◆ **Given records**:

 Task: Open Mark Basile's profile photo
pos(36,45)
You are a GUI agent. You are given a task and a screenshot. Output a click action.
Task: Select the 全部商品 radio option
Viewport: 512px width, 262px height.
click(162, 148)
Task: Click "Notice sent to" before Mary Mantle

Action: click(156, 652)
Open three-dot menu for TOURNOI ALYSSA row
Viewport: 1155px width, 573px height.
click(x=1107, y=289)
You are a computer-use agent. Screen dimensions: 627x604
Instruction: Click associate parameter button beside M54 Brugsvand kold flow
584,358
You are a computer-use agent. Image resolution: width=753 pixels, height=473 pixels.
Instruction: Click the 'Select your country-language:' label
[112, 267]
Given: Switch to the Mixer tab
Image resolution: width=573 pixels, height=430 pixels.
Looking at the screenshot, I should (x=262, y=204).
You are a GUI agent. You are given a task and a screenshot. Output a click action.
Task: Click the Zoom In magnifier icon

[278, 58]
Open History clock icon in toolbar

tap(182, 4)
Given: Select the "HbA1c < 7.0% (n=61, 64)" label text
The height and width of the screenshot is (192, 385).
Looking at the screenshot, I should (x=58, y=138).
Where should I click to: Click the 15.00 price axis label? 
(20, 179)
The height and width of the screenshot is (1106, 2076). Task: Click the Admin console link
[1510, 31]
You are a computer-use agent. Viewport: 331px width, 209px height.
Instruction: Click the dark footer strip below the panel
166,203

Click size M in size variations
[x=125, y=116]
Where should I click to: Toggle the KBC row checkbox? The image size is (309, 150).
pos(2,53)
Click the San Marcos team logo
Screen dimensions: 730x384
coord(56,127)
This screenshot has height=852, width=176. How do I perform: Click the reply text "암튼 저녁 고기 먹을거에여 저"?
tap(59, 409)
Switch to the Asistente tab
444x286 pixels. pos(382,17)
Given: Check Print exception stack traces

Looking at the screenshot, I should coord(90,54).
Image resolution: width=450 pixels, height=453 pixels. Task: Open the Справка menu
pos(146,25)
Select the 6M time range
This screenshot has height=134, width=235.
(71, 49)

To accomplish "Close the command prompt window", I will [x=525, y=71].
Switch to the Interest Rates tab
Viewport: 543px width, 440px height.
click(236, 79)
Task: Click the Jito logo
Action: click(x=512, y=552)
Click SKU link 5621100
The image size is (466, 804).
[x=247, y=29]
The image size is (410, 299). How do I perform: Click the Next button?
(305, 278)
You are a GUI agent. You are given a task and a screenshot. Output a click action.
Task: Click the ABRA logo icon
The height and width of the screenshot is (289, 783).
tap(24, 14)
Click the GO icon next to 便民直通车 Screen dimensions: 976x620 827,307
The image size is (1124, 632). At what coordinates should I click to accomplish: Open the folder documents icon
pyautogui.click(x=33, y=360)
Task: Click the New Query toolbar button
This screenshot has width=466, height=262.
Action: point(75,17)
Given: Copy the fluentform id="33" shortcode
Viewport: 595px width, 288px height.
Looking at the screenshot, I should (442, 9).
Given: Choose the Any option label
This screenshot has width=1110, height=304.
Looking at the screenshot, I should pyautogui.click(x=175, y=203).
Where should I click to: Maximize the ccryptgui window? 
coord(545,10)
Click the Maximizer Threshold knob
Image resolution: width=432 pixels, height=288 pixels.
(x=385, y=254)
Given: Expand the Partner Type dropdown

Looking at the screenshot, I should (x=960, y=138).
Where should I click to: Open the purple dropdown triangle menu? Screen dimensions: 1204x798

◆ **Goal of the exercise**: Output the listing in full. Leave every line unchanged.

◆ **Answer**:
 Task: Open Mark Basile's profile photo
pos(36,45)
You are a GUI agent. You are given a task and a screenshot. Output a click action.
Task: Select the 全部商品 radio option
Viewport: 512px width, 262px height.
click(162, 148)
Task: Click "Notice sent to" before Mary Mantle

Action: click(156, 652)
Open three-dot menu for TOURNOI ALYSSA row
Viewport: 1155px width, 573px height.
click(x=1107, y=289)
You are a computer-use agent. Screen dimensions: 627x604
Instruction: Click associate parameter button beside M54 Brugsvand kold flow
584,358
You are a computer-use agent. Image resolution: width=753 pixels, height=473 pixels.
Instruction: Click the 'Select your country-language:' label
[112, 267]
Given: Switch to the Mixer tab
Image resolution: width=573 pixels, height=430 pixels.
Looking at the screenshot, I should (x=262, y=204).
You are a GUI agent. You are given a task and a screenshot. Output a click action.
Task: Click the Zoom In magnifier icon

[278, 58]
Open History clock icon in toolbar

tap(182, 4)
Given: Select the "HbA1c < 7.0% (n=61, 64)" label text
The height and width of the screenshot is (192, 385).
Looking at the screenshot, I should (x=58, y=138).
Where should I click to: Click the 15.00 price axis label? 
(20, 179)
The height and width of the screenshot is (1106, 2076). Task: Click the Admin console link
[1510, 31]
You are a computer-use agent. Viewport: 331px width, 209px height.
Instruction: Click the dark footer strip below the panel
166,203

Click size M in size variations
[x=125, y=116]
Where should I click to: Toggle the KBC row checkbox? The image size is (309, 150).
pos(2,53)
Click the San Marcos team logo
Screen dimensions: 730x384
coord(56,127)
This screenshot has height=852, width=176. How do I perform: Click the reply text "암튼 저녁 고기 먹을거에여 저"?
tap(59, 409)
Switch to the Asistente tab
444x286 pixels. pos(382,17)
Given: Check Print exception stack traces

Looking at the screenshot, I should coord(90,54).
Image resolution: width=450 pixels, height=453 pixels. Task: Open the Справка menu
pos(146,25)
Select the 6M time range
This screenshot has height=134, width=235.
(71, 49)

To accomplish "Close the command prompt window", I will [x=525, y=71].
Switch to the Interest Rates tab
Viewport: 543px width, 440px height.
click(236, 79)
Task: Click the Jito logo
Action: click(x=512, y=552)
Click SKU link 5621100
The image size is (466, 804).
[x=247, y=29]
The image size is (410, 299). How do I perform: Click the Next button?
(305, 278)
You are a GUI agent. You are given a task and a screenshot. Output a click action.
Task: Click the ABRA logo icon
The height and width of the screenshot is (289, 783).
tap(24, 14)
Click the GO icon next to 便民直通车 Screen dimensions: 976x620 827,307
The image size is (1124, 632). At what coordinates should I click to accomplish: Open the folder documents icon
pyautogui.click(x=33, y=360)
Task: Click the New Query toolbar button
This screenshot has width=466, height=262.
Action: point(75,17)
Given: Copy the fluentform id="33" shortcode
Viewport: 595px width, 288px height.
Looking at the screenshot, I should (442, 9).
Given: Choose the Any option label
This screenshot has width=1110, height=304.
Looking at the screenshot, I should pyautogui.click(x=175, y=203).
Where should I click to: Maximize the ccryptgui window? 
coord(545,10)
Click the Maximizer Threshold knob
Image resolution: width=432 pixels, height=288 pixels.
(x=385, y=254)
Given: Expand the Partner Type dropdown

Looking at the screenshot, I should (x=960, y=138).
Where should I click to: Open the purple dropdown triangle menu? Screen dimensions: 1204x798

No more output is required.